» Was zu tun ist
(1) Fassen Sie den Text über Resilienz im Kindergarten in zwei Sätzen zusammen.
(2) Setzen Sie bitte den Text über Resilienz im Kindergarten nach seinem letzten Satz fort.

» Auszug
● ● ● ●
Die Resilienz ist das eigentliche Rüstzeug fürs Leben. Für so wichtig halten Pädagogen sie inzwischen, dass Resilienz schon in Kindergärten ein großes Wort geworden ist. Wo ein Kind seine emotionalen Stärken und Schwächen hat, dokumentieren die Erzieher in bayerischen Kindergärten seit Herbst 2008 mit Hilfe eines Fragebogens namens "Perik" - für "Positive Entwicklung und Resilienz im Kindergartenalter". Psychologische Tests zeigen nämlich: Starke Menschen sind emotional ausgeglichener. Das liegt gewiss zum Teil an ihren Genen, aber auch daran, dass sie sich sicher und geborgen fühlen. Deshalb fügen sie sich gut in Gruppen ein, sind verträglich, engagiert, begeisterungsfähig und gewissenhaft. Sie sind eher extrovertiert, freuen sich auf neue Erlebnisse ebenso wie auf andere Personen. "Das sind Menschen, die es einem leicht machen, sie zu mögen, und die deshalb leichter Freunde oder andere Unterstützer finden", sagt die Psychologin Karena Leppert von der Universität Jena.
"Ob Kinder im Kindergartenalter diese sozial-emotionalen Kompetenzen bereits vermissen lassen, können die Erzieher mit Hilfe des Perik-Bogens leichter beurteilen", sagt Toni Mayr, der am Staatsinstitut für Frühpädagogik in München den Fragebogen mitentwickelt hat. Wie kontaktfähig ist ein Kind? Wie gut ist seine Selbststeuerung - kann es auch Rücksicht nehmen? Behauptet es sich selbst - mit legitimen Mitteln? Funktioniert seine Stressregulation - ohne auf andere Kinder einzuprügeln? Kann es Aufgaben selbstständig und ausdauernd bewältigen? Und schließlich: Ist es neugierig und offen für Unbekanntes?
Diese Fragen für jedes Kind zu beantworten und an etwaigen Defiziten zu arbeiten, ist in Bayern nicht umsonst Teil des Bildungsplans. Denn die abgefragten Kompetenzen machen nicht nur stark, sondern auch schlau: "Emotionale Stärke ist wichtig dafür, auf Neues zuzugehen", sagt Monika Schumann. Ein Kind, das Angst hat, mag unbekanntes Terrain erst gar nicht betreten. "Seine Lernfähigkeit wird beeinträchtigt."
● ● ● ●
» Bereitgestellte Daten
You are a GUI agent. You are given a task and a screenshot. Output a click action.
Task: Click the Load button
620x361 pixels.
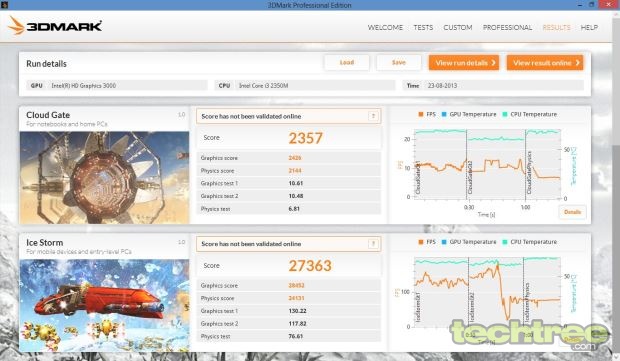[x=347, y=62]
● ● ● ●
» Gelöste Aufgaben
(1) Resilienz gilt als Rüstzeug fürs Leben, und Erzieher in bayerischen Kindergärten dokumentieren seit Herbst 2008 mit dem Fragebogen „Perik“ die emotionalen Stärken und Schwächen der Kinder, etwa Kontaktfähigkeit, Selbststeuerung, Stressregulation und Neugier. Die Arbeit an Defiziten ist Teil des bayerischen Bildungsplans, denn die abgefragten Kompetenzen machen auch schlau, während Angst die Lernfähigkeit eines Kindes beeinträchtigt.

(2)
Kindern mit einem Mangel an psychischer Widerstandskraft sollten Erzieher und Eltern helfen. "Sie sollten das Kind zum Beispiel fragen, was es tun könnte, damit es ihm besser geht", sagt Toni Mayr. Vielleicht ausruhen? Vielleicht rennen? "Ein Kind kann dadurch lernen, dass es manche Probleme selbst in den Griff bekommen kann", so Mayr. "Das macht es stolz und das macht es stark."
Starke Persönlichkeiten wissen nämlich, dass sie etwas bewirken können. Deshalb verfallen sie nicht in Resignation. Hürden sind für sie zum Überwinden da. Diese Eigenschaft nennen Psychologen Selbstwirksamkeit. Sie bietet Halt im Sturm des Lebens. "Selbstwirksamkeit wird schon im Säuglingsalter vermittelt", sagt Monika Schumann. "Wenn ein Kind schreit und die Mutter kommt, dann spürt es: Ich bin wer."
Resilienz entsteht meist früh. Aber sie lässt sich auch im späteren Leben noch erlernen. Wer sich nicht gewappnet fühlt für den nächsten Sturm, dem empfiehlt Friedrich Lösel folgende Strategie: "Man sollte sich nicht zu viel zumuten, aber durchaus einigen Anforderungen stellen." An den Erfolgen lerne man, dass schwierige Aufgaben zu meistern sind. Und wer von Anfang an auch Scheitern einkalkuliert, der lernt auch aus Misserfolgen, ohne diese nur negativ zu sehen. "Auf diese Art wächst man an seinen Aufgaben", sagt Lösel. Auch das ist nämlich eine Gabe der seelisch Starken. Sie klammern sich nicht an bestimmte Lebensentwürfe oder Vorstellungen, sondern betreiben "flexible Zielanpassung". Ein Ziel wird hartnäckig verfolgt, aber nur solange, bis sich herausstellt, dass es zwecklos ist.